A force de se sentir mal soigné, l’hypocondriaque peut développer des symptômes comportementaux, comme une agressivité envers le corps médical. On parle alors d’hypocondriaques persécuteurs qui veulent se venger et qui se mettent à poursuivre leur médecins (procès, scandale voire tentative de meurtre). Mais cette évolution est, fort heureusement, rare !
Le traitement le plus approprié de l’hypocondrie est la psychothérapie, idéalement la psychothérapie cognitive et comportementale. Cette méthode permet de comprendre et de moduler les fausses interprétations caractéristiques de l’hypocondrie.
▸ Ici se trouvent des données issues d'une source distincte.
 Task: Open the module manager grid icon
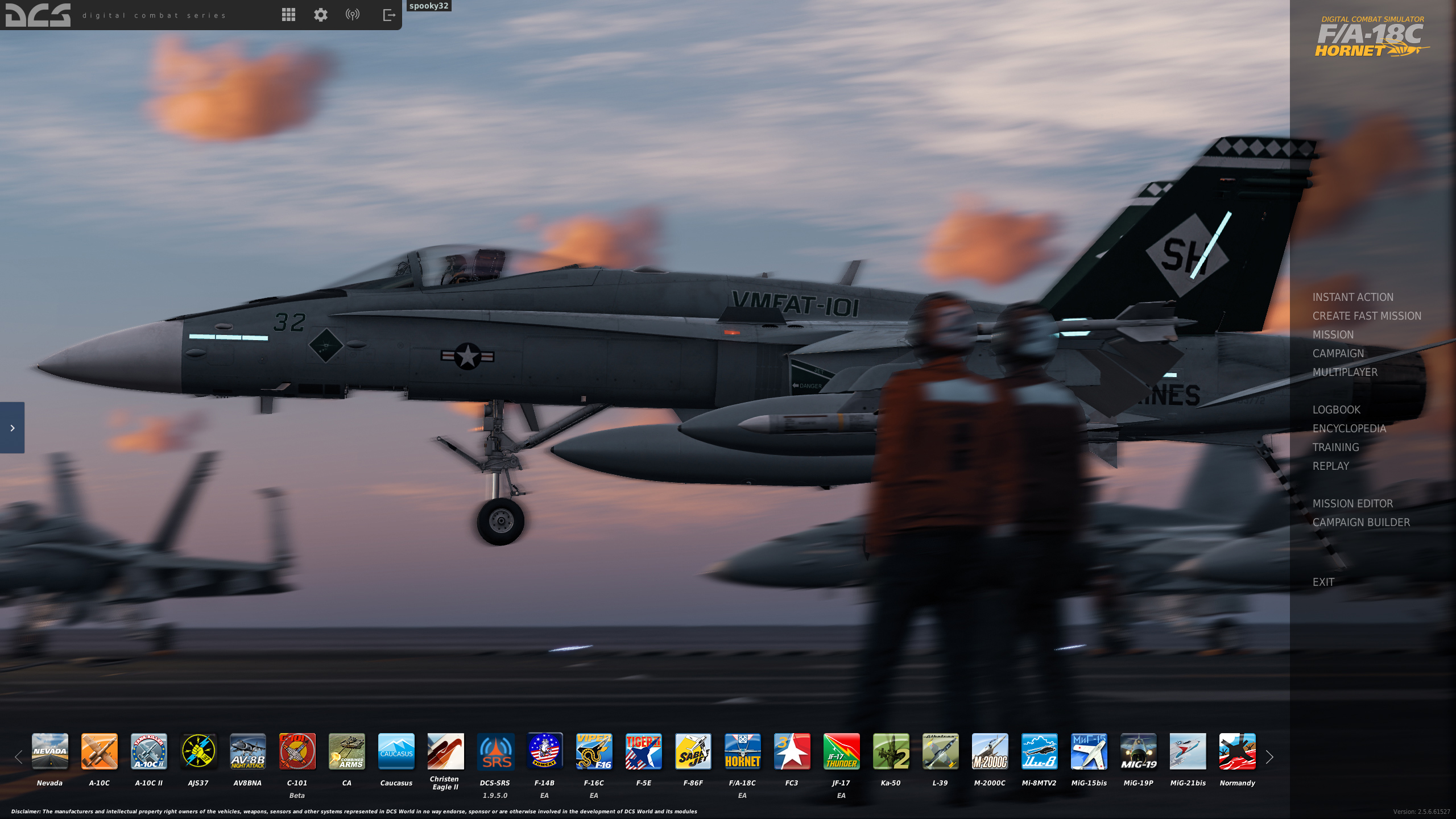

L’hypocondriaque épuise son entourage et ses proches avec ses inquiétudes perpétuelles qui ne sont pas accessibles à la réassurance. L’entourage doit ainsi faire preuve de recul, et ne pas se laisser emporter par les croyances erronées du malade. Il doit garder du mieux qu’il peut une position rassurante face à la personne hypocondriaque. Cette maladie évolue donc souvent vers une invalidité sociale et aussi professionnelle.
La dépression est également une complication possible de l’hypocondrie.
Hypocondrie : Sources et notes
– M. Lejoyeux, EMC – Psychiatrie, Volume 2, Issue 4, November 2005, Pages 247–258
– V. Kapsembelis, Manuel de psychiatrie clinique et psychothérapique, Pufadulte, 2012.